Tareas y ejercicios:
**a)** Traduce al inglés esta oración del texto sobre el móvil y los adolescentes: "Muchos padres están temblando ante la perspectiva del verano."
**b)** Prolonga el texto sobre el móvil y los adolescentes a partir de su última oración.

Menos móvil, pero más ¿de qué?

Sabemos que hay que retrasar el momento de dar el móvil al niño o que lo use en determinadas horas, pero eso no es suficiente para que los adolescentes superen la adicción

“Como con cualquier enfermedad, con el móvil lo mejor es la prevención. Y ahí todos los expertos son concluyentes: quien resiste gana”.

Muchos padres están temblando ante la perspectiva del verano. Y el problema no es solo qué hacer con los niños por las mañanas, cuando todavía hay que acudir a la oficina y quizá los abuelos no pueden echar una mano. Lo peor es cómo capear el temporal de la adicción al móvil y las tecnologías si se quedan solos en casa.

Quítale el smartphone al adolescente y verás cómo crecen las crisis familiares durante el periodo estival. O haz lo que se indica en Menos pantallas y más libros, que es cambiar el móvil por un libro, así, sin anestesia y puede que tus hijos no vuelvan a hablarte hasta septiembre.

Material proporcionado:
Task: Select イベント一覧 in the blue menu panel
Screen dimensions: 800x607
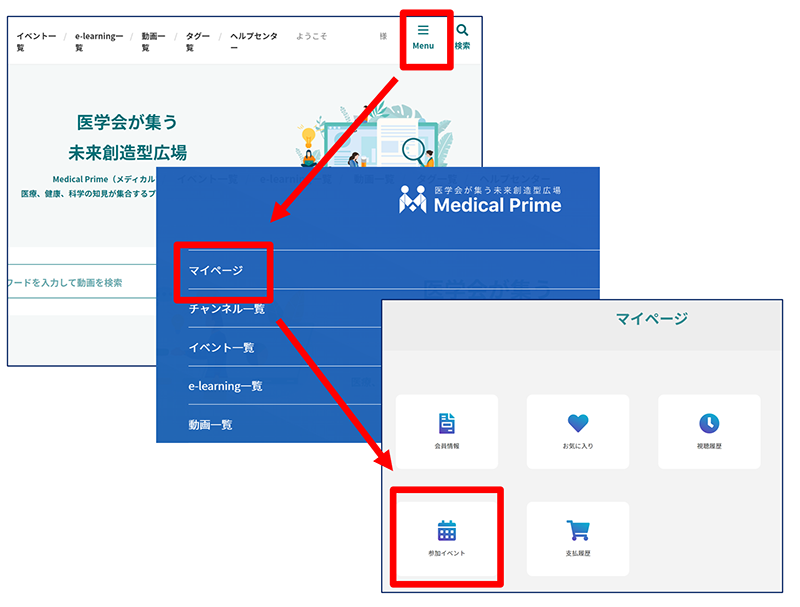Action: 222,348
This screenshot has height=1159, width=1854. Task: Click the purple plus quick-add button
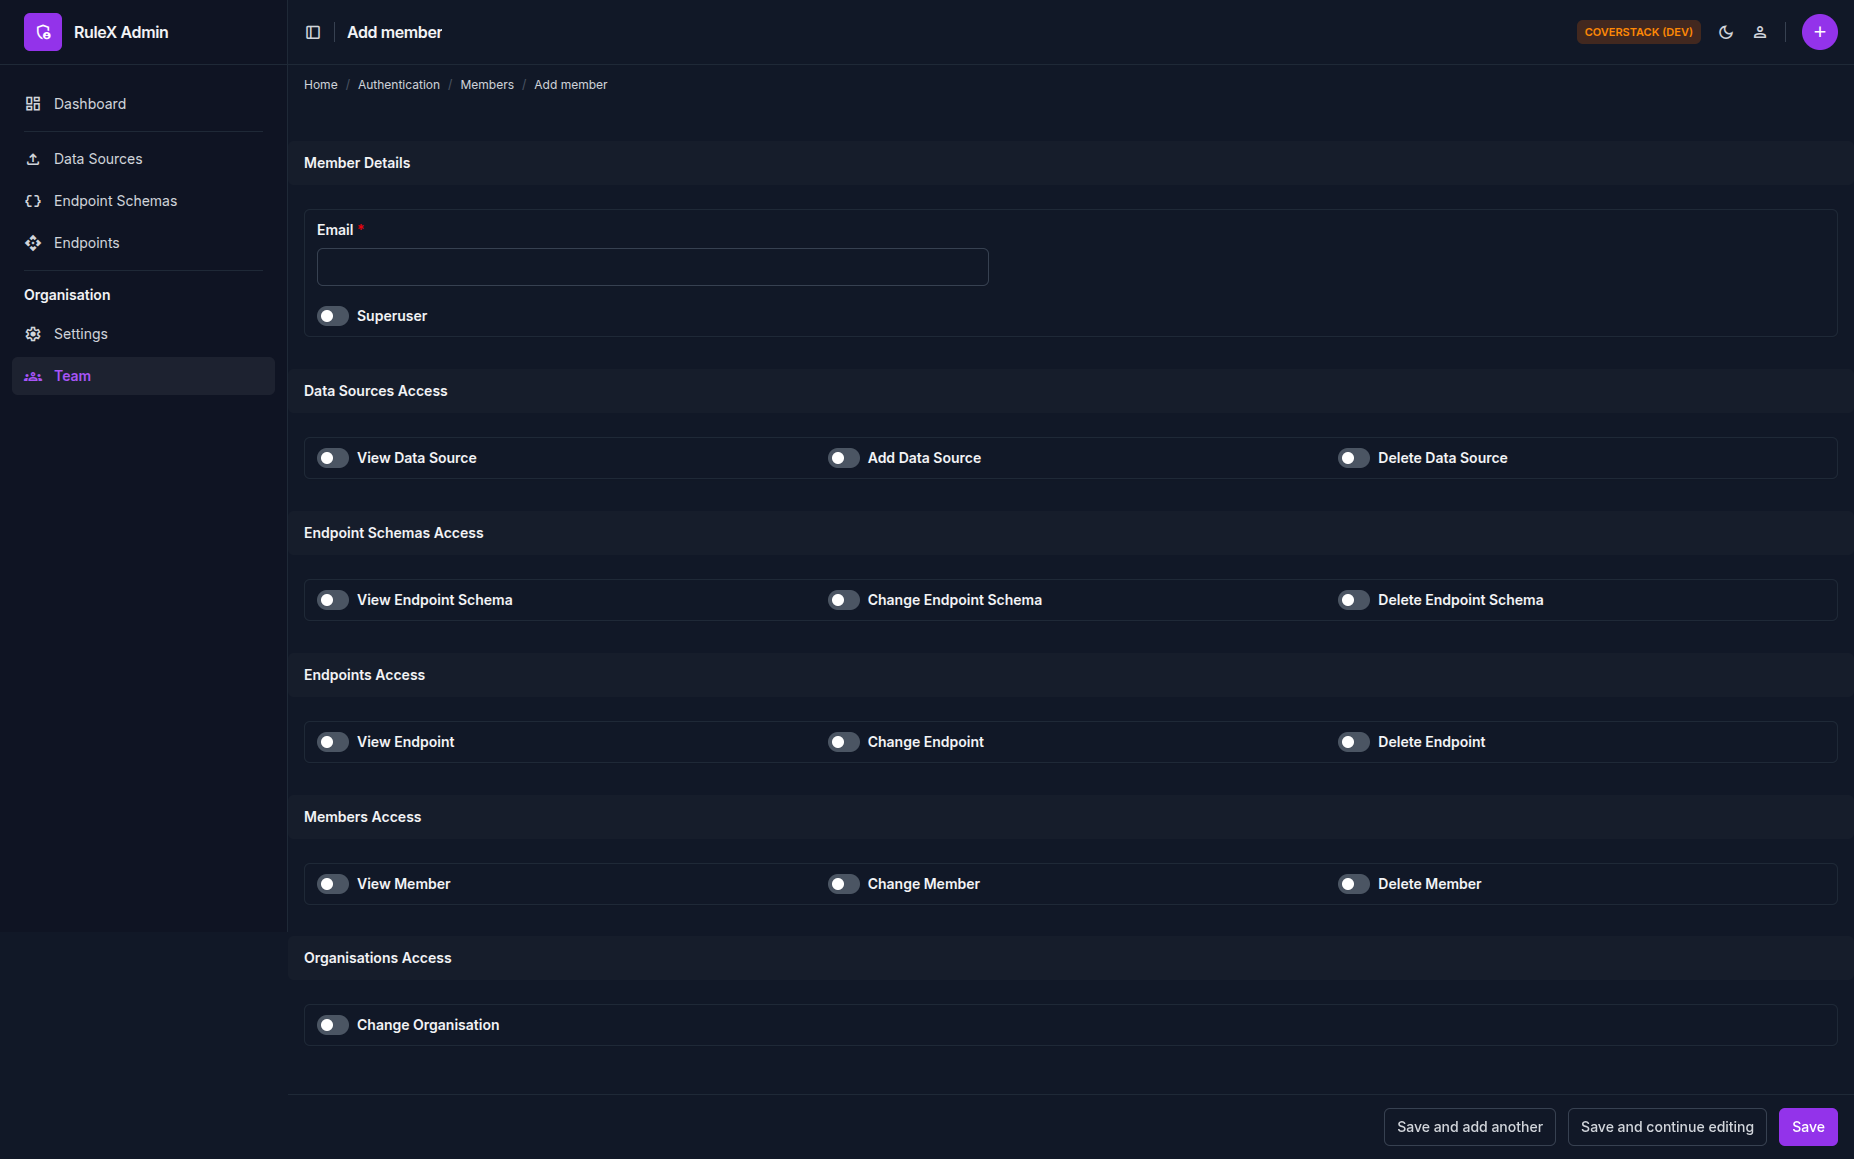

Soluciones de ejercicios:
**a)** Many parents are trembling at the prospect of summer.

**b)**
No es que no estemos de acuerdo: hay un consenso casi unánime que sugiere tanto que los más jóvenes tienen un problema con el móvil como que quitarlo de golpe y porrazo puede no ser lo indicado. En las escuelas catalanas empezó un movimiento que retrasaba la edad en la que los padres condescendientes les daban el caramelito envenenado a los niños. La idea es buena porque cualquier padre sabe que, precisamente, en esto del móvil la presión ambiental es más fuerte, sin exagerar, que la provocada por las drogas.

No creo que sea alarmista pensar que, en efecto, hay problemas de adicción y obsesión con los dispositivos y la conectividad, aunque no se trata de una dolencia que afecte únicamente a los de menos edad. Además, si la tendencia continúa, lo que ahora, de pequeños, parece grave, puede transformarse, ya en la edad adulta, en algo gravísimo.

“Hay un consenso casi unánime que sugiere tanto que los más jóvenes tienen un problema con el móvil como que quitarlo de golpe y porrazo puede no ser lo indicado”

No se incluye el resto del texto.